1. <0.4 due to a pure NAGMA
2. 0.4–0.8 due to a mixed NAGMA + HAGMA
3. 0.8–2.0 due to a pure HAGMA
4. >2.0 due to a mixed HAGMA + metabolic alkalosis
Results 2 and 4 are the ones which have mixed acid–base disorders.

Results 1. and 4. are oddities, mathematically speaking:

Result 1: if there is a normal anion gap acidosis, the (AG – 12) part of the equation will be close to zero, the delta ratio will be close to zero and there is no mixed acid–base disorder. Your calculations can stop here. A normal anion gap acidosis (NAGMA) has more to do with a change in [Cl-] or [HCO3-] concentrations. So the AG doesn't change; but to maintain electrical equilibrium, if [Cl-] goes up, [HCO3-] must come down. Hence, hyperchloremia always causes a metabolic acidosis as [HCO3-] must fall; alternatively, if the [HCO3-] rises, the [Cl-] must fall. For a list of the common causes of this change in bicarbonate or chloride, see normal anion gap acidosis.

§ **About this task**:
Carry the passage on the delta ratio forward from its final sentence. The items bear no relation to the passage on the delta ratio.

§ **Pixel coordinate grounding data**:

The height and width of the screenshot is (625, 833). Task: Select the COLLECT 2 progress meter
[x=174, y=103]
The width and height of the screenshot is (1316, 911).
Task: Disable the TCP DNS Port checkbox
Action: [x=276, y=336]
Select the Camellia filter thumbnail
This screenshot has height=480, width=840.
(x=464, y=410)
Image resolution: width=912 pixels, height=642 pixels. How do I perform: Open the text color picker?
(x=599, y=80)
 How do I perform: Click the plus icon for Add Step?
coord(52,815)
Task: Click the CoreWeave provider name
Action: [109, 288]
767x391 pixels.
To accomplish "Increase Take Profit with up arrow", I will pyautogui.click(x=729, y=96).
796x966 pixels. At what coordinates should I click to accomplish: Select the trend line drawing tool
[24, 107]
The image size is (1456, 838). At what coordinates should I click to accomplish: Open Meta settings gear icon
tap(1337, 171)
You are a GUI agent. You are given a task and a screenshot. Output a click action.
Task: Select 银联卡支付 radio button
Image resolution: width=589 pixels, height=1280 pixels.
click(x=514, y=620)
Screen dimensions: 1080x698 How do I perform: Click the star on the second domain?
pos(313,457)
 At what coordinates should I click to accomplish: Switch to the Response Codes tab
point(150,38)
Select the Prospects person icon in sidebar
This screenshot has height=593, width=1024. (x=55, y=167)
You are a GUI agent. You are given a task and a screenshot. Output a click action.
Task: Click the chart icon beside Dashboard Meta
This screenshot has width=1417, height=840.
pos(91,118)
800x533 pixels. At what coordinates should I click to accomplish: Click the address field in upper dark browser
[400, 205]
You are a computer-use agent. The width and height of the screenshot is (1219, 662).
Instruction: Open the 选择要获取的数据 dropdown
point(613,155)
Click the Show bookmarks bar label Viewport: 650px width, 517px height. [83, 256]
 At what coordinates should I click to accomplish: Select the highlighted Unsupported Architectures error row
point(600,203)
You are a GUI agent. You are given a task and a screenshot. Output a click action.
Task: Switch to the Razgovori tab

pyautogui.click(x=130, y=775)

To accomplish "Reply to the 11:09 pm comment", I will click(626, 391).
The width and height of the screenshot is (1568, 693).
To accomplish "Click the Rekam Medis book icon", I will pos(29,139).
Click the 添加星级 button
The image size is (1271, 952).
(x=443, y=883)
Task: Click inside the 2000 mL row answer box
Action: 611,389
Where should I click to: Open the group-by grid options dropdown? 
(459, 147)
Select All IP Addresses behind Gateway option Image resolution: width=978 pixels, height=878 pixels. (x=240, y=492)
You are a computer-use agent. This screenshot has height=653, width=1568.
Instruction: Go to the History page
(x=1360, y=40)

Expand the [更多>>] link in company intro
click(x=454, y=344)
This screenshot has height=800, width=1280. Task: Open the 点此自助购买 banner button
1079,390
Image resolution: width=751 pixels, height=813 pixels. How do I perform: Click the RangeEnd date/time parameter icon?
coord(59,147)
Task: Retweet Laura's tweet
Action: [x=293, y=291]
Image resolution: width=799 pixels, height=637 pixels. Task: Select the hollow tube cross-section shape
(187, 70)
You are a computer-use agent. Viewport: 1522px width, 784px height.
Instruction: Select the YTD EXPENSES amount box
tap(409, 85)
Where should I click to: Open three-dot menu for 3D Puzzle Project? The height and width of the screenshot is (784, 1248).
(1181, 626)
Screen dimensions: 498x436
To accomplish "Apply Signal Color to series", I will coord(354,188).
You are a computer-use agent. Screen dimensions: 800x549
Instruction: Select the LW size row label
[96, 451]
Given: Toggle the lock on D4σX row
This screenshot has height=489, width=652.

§ **Response area**:
Results 2–4 all involve HAGMAs. A high anion gap metabolic acidosis usually occurs because of an increase in anions. So in the equation:
$$\text{AG} = [\ce{Na+}] - \Bigl([\ce{Cl-}] + [\ce{HCO3-}] + [\ce{A-}] \Bigr)$$
it is the [A-] that is the cause.
For a list of the common anions responsible, see high anion gap metabolic acidosis. KULT is probably the easiest of the mnemonics to use (Ketones, Uremia, Lactate, Toxins). Toxins are an uncommon cause of high anion gap metabolic acidosis – a list of the commonest toxins is ACE GIFTs [ibid]. Metformin as a pure toxicological cause is vanishingly rare.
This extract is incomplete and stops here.